Wordnik defines 'apostrophe' as
"The direct address of an absent or imaginary person or of a personified abstraction, especially as a digression in the course of a speech or composition."
In Ch.23 of Charles Dickens' "Barnaby Rudge" Mr. Chester remarks,
"Ah Ned, Ned, if you would but form your mind by such precepts, we should have but one common feeling on every subject that could possibly arise between us!'
This apostrophe was addressed, like the rest of his remarks, to empty air: for Edward was not present."
Similarly, Wordsworth's sonnet "Milton" which begins, "Milton!thou shouldst be living at this hour" is another famous example of apostrophe.
Wordnik defines 'personification' as,
"A figure of speech in which inanimate objects or abstractions are endowed with human qualities or are represented as possessing human form."

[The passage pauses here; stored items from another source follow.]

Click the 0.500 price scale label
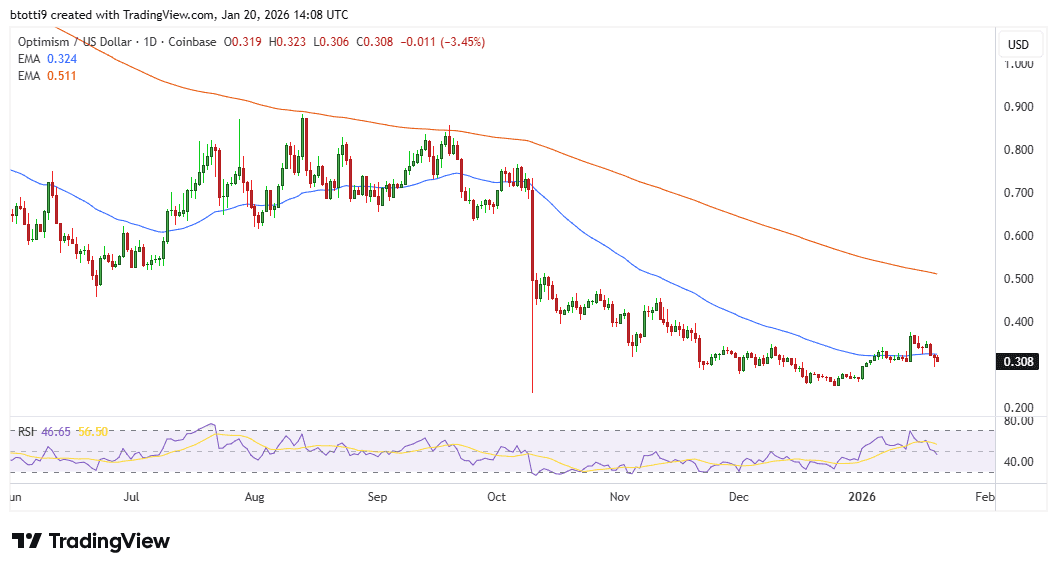Viewport: 1057px width, 571px height. pyautogui.click(x=1019, y=279)
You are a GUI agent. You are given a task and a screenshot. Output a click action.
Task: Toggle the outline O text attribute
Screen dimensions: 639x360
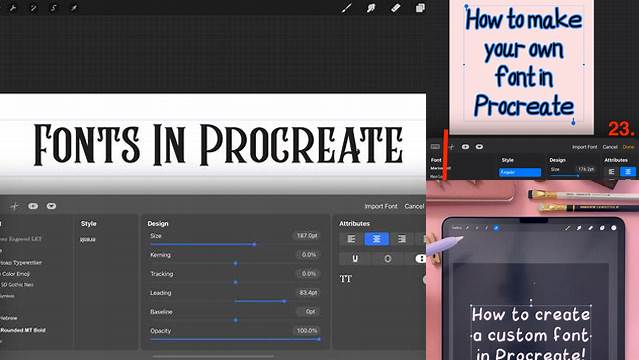[388, 258]
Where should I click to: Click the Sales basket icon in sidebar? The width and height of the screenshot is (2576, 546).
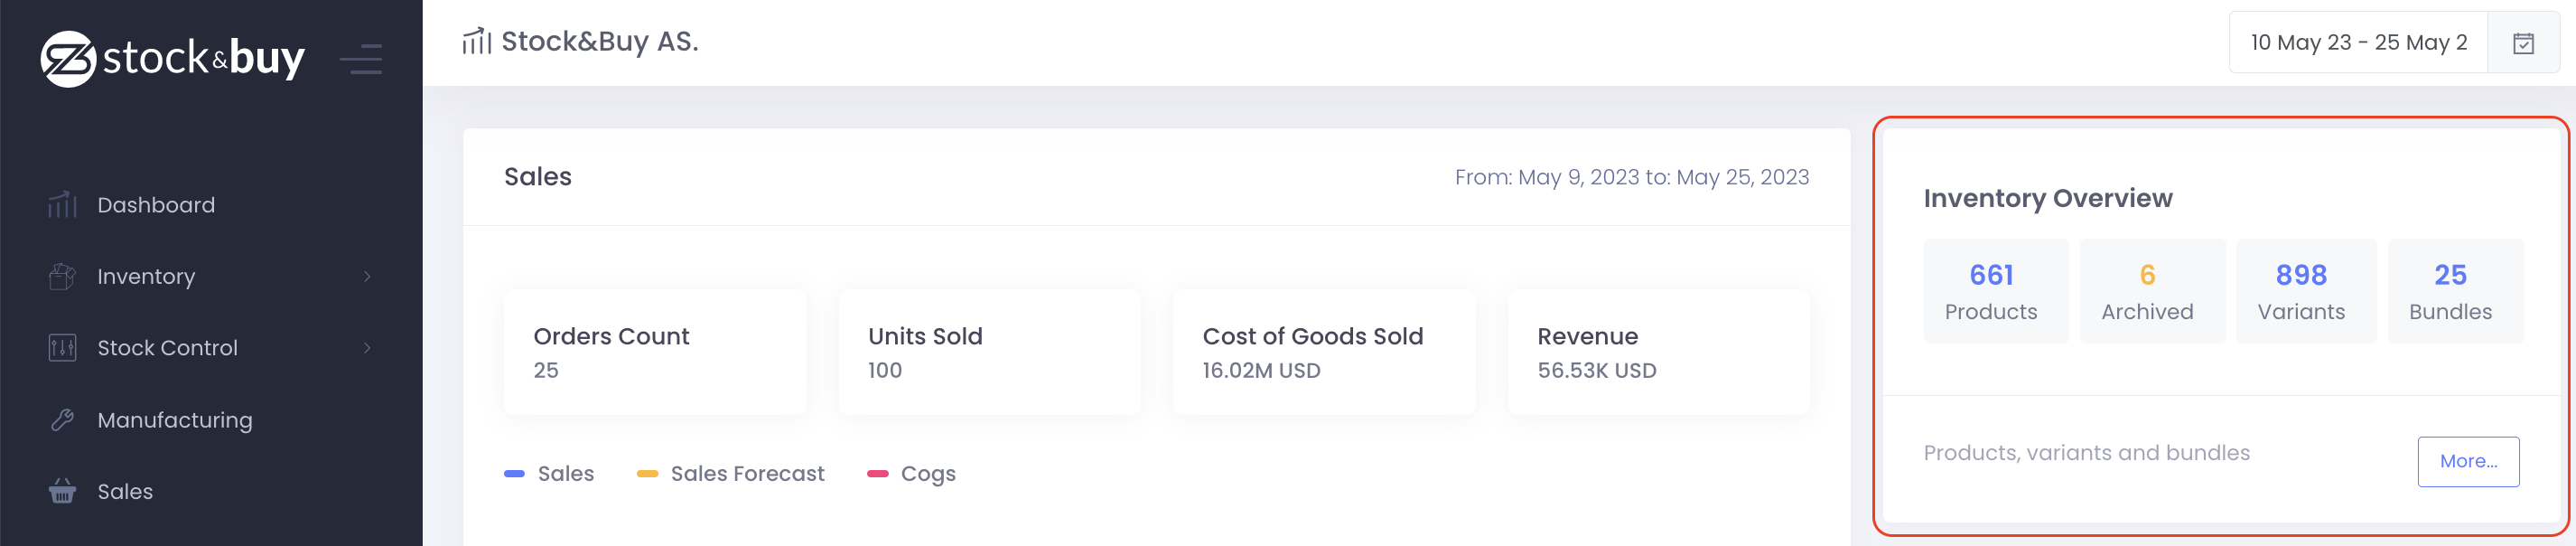coord(62,491)
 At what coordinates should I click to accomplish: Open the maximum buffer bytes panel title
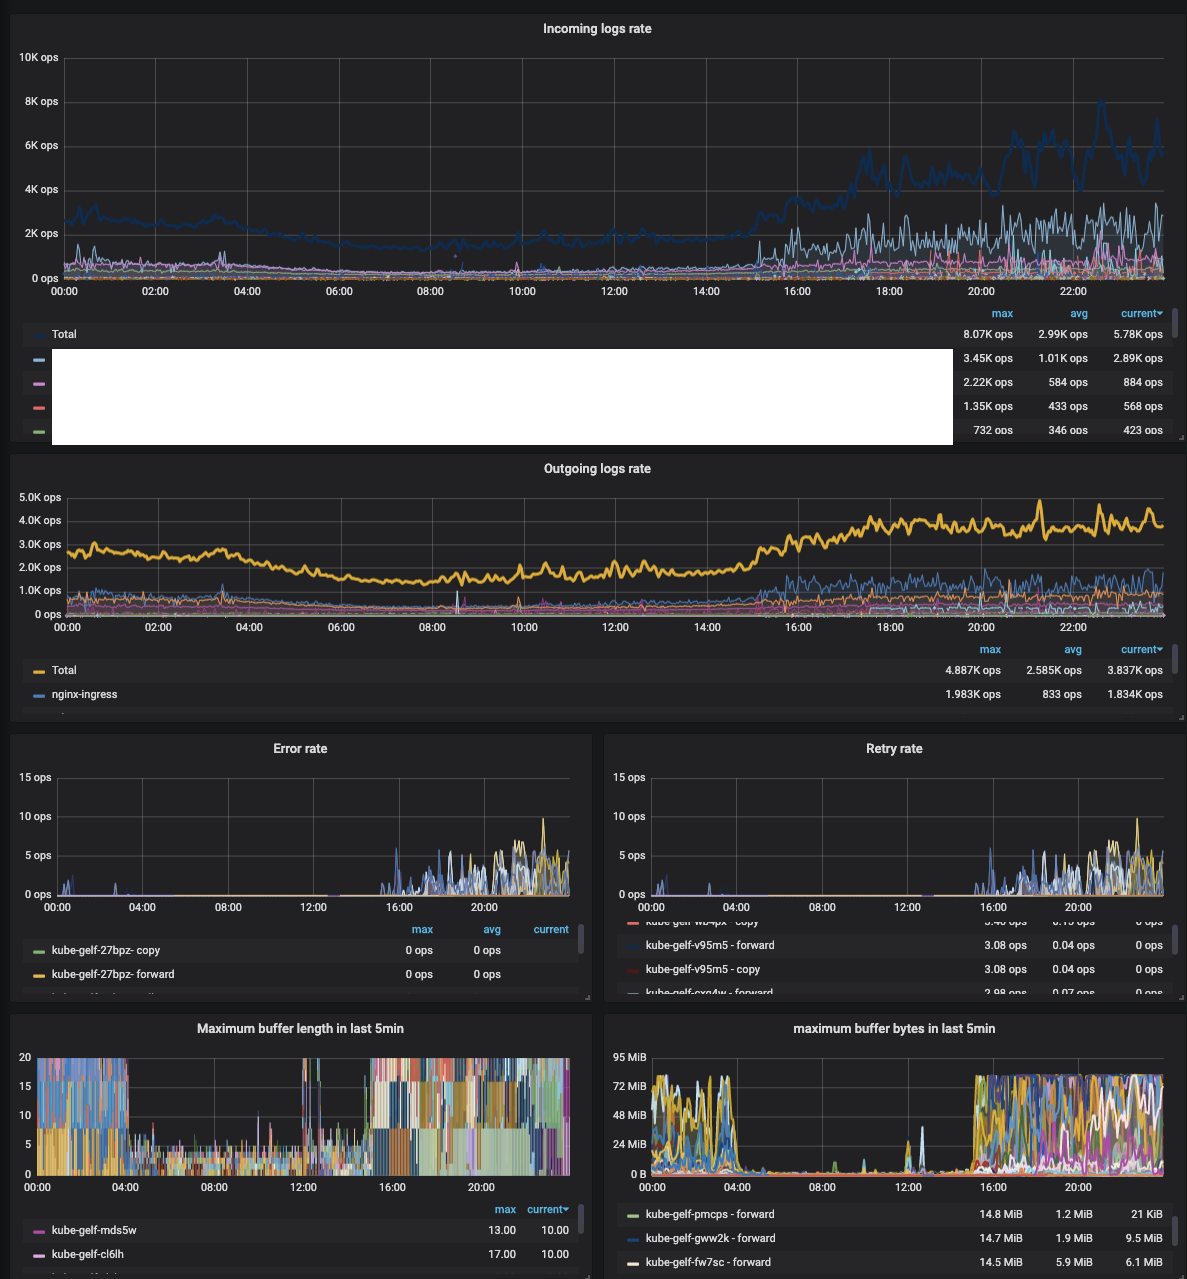pyautogui.click(x=894, y=1028)
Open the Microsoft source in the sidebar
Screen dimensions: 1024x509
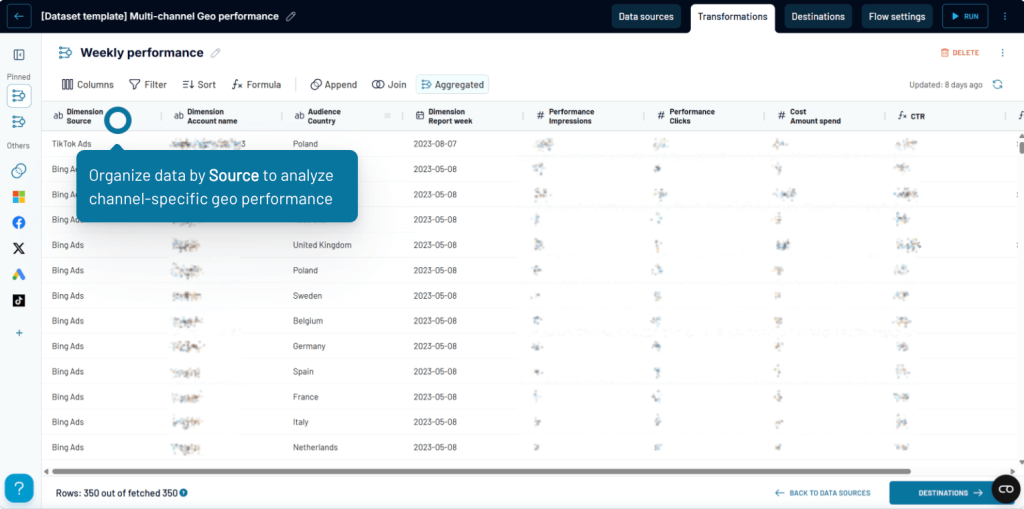point(19,197)
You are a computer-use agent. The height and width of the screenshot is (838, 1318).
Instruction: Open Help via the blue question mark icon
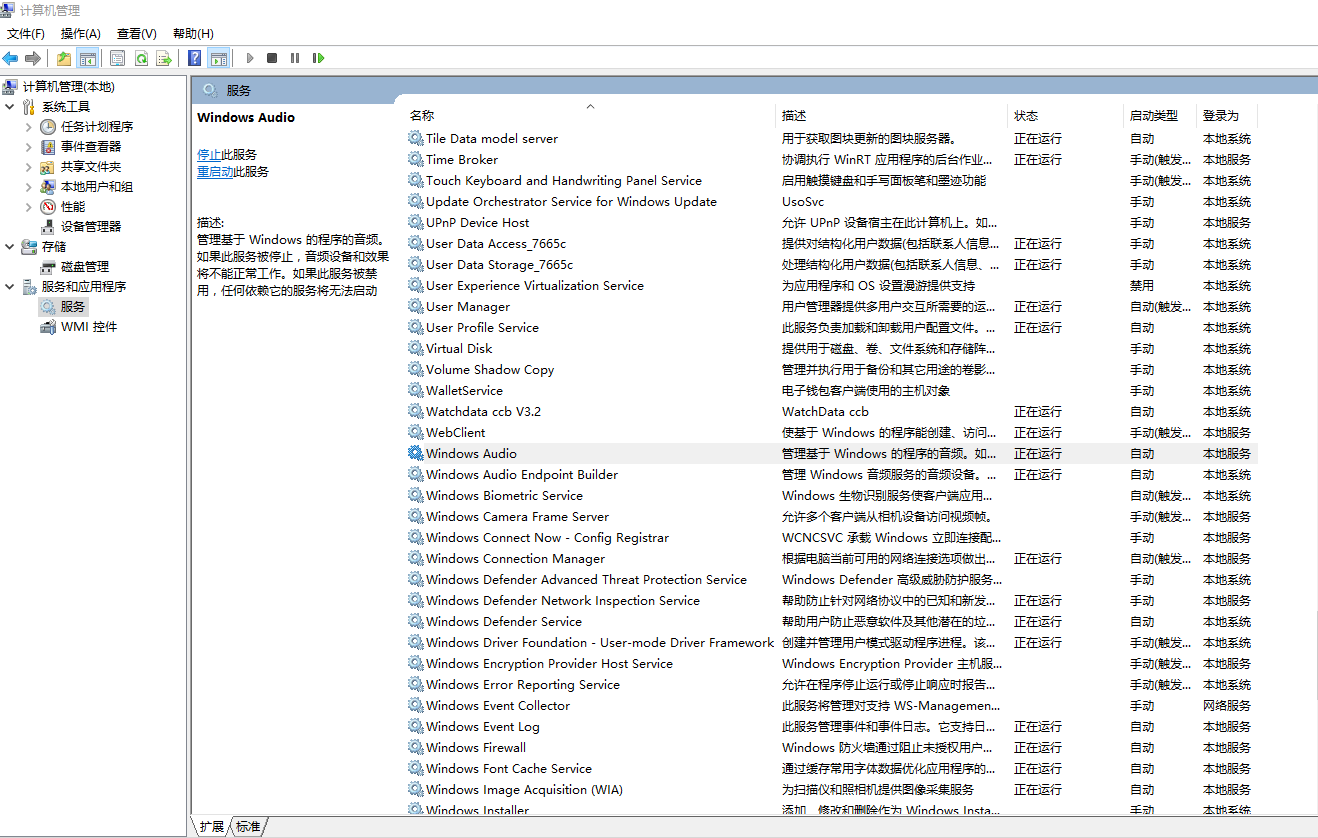click(x=195, y=57)
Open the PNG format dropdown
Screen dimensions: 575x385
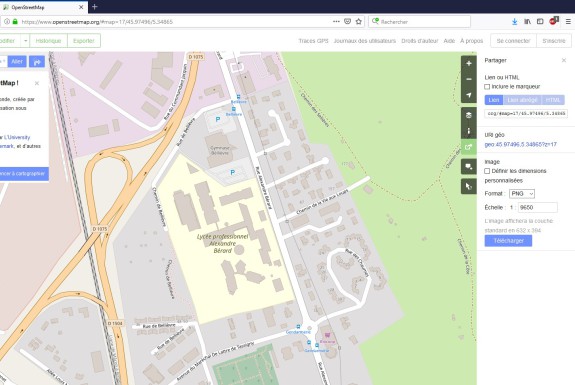pyautogui.click(x=522, y=194)
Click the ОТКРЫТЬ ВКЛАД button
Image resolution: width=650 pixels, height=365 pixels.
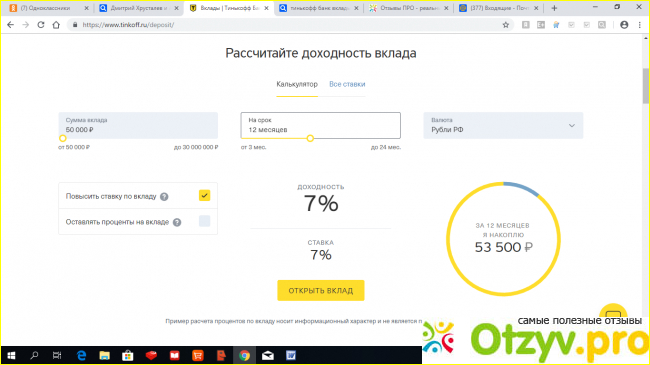(321, 290)
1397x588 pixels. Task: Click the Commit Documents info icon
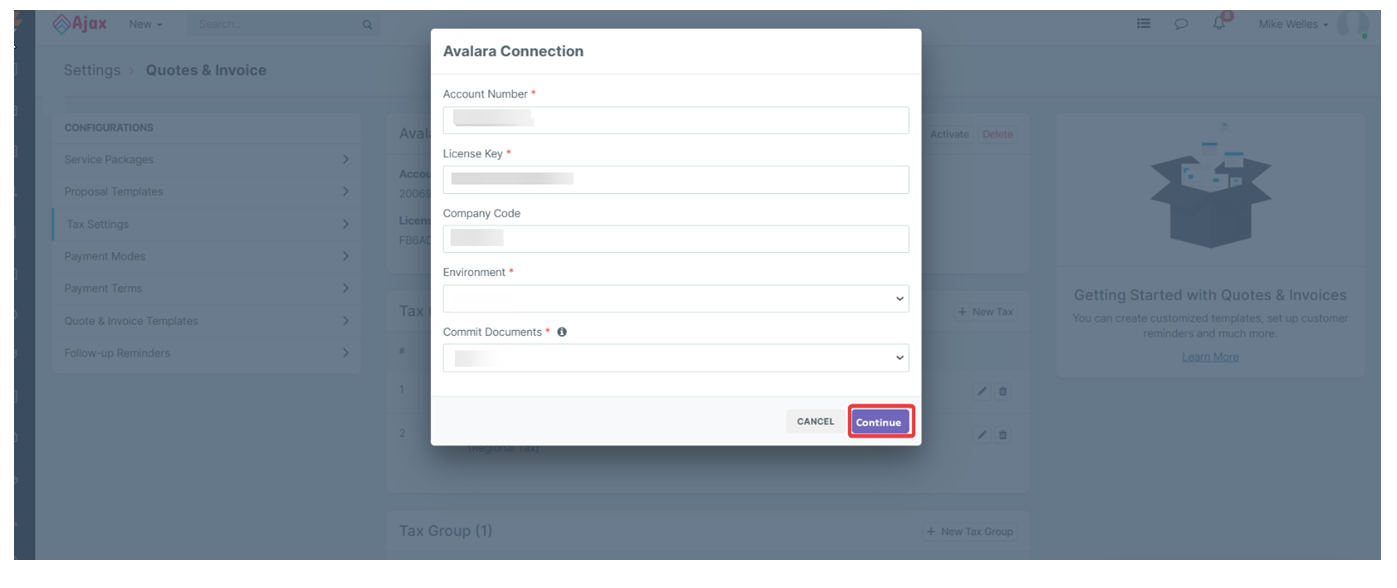click(562, 332)
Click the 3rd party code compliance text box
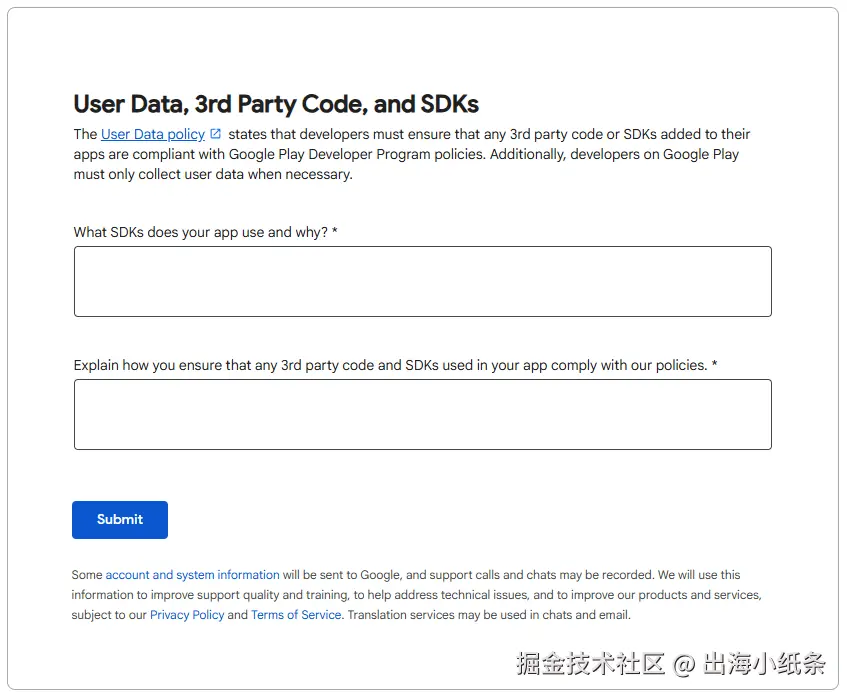 [422, 414]
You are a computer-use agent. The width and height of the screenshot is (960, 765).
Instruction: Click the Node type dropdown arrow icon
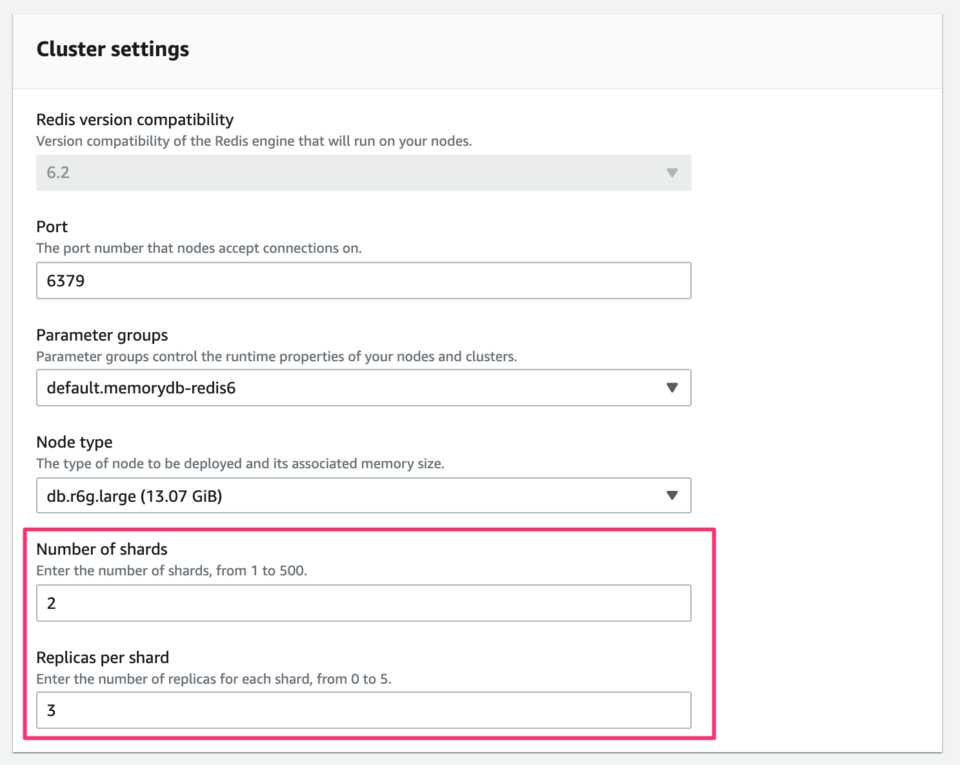[672, 495]
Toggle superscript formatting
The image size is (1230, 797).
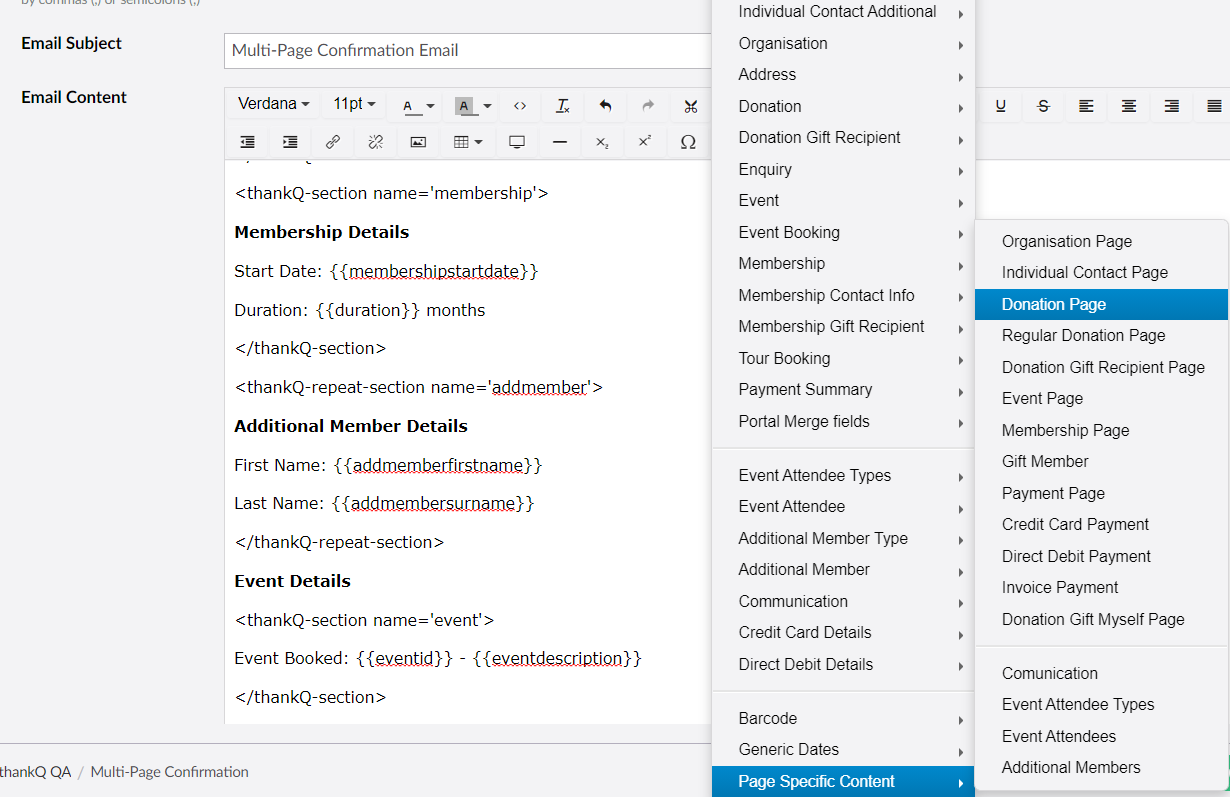[x=645, y=142]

Emily Dickinson's poem "The Train" which begins,"I like to see it lap the miles/ And lick the valleys up" is a fine example of 'personification.'
The difference between 'apostrophe' and 'personification' is that in an apostrophe the person referred to has to be absent [both Edward and Milton are absent], where as in personification it is not necessarily so. Moreover, in an apostrophe persons are merely referred to, where as in personification inanimate objects become endowed with human qualities.